We present an extensive evaluation of different fine-tuned models to detect instances of offensive and abusive language in Dutch across three benchmarks: a standard held-out test, a task- agnostic functional benchmark, and a dynamic test set.

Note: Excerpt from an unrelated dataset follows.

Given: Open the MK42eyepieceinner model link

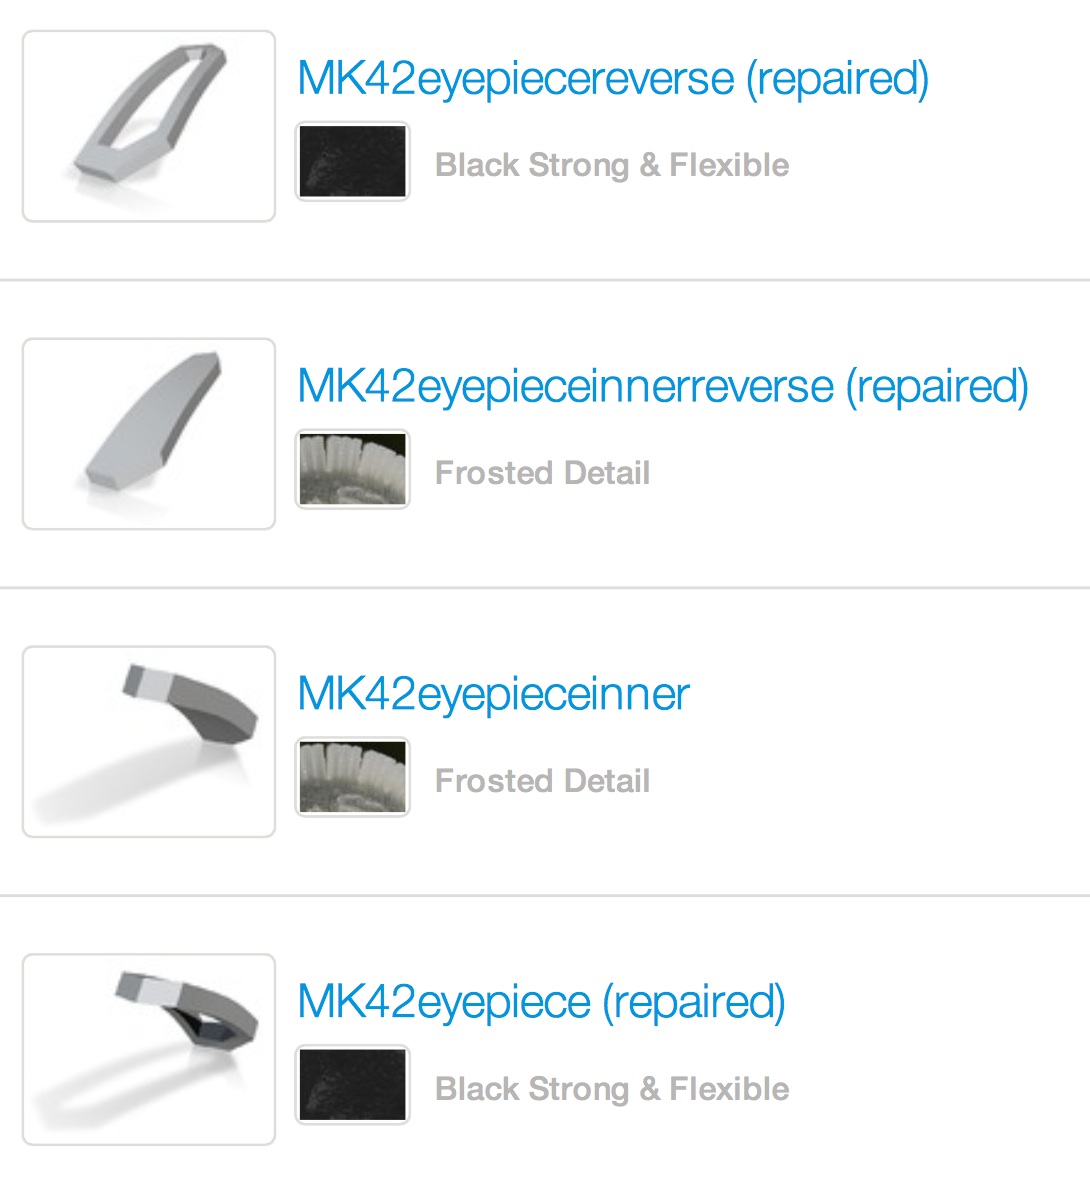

We also investigate the use of data cartography to identify high quality training data. Our results show a relatively good quality of the manually annotated data used to train the models while highlighting some critical weakness. We have also found a good portability of trained models along the same language phenomena. As for the data cartography, we have found a positive impact only on the functional benchmark and when selecting data per annotated dimension rather than using the entire training material.
对荷兰语推特中的攻击性和辱骂性语言进行基准测试
我们在三个基准测试中对不同的微调模型进行了广泛的评估,以检测荷兰语中攻击性和辱骂性语言的实例:一个标准的测试,一个任务不可知的功能基准测试和一个动态测试集。我们还研究了使用数据制图来识别高质量的训练数据。我们的结果显示,用于训练模型的手动注释数据的质量相对较好,同时突出了一些关键的弱点。我们还发现,在相同的语言现象下,训练好的模型具有很好的可移植性。至于数据制图,我们发现只有在功能基准上有积极的影响,并且当每个注释的维度选择数据而不是使用整个训练材料时。
本文章由计算机程序翻译,如有差异,请以英文原文为准。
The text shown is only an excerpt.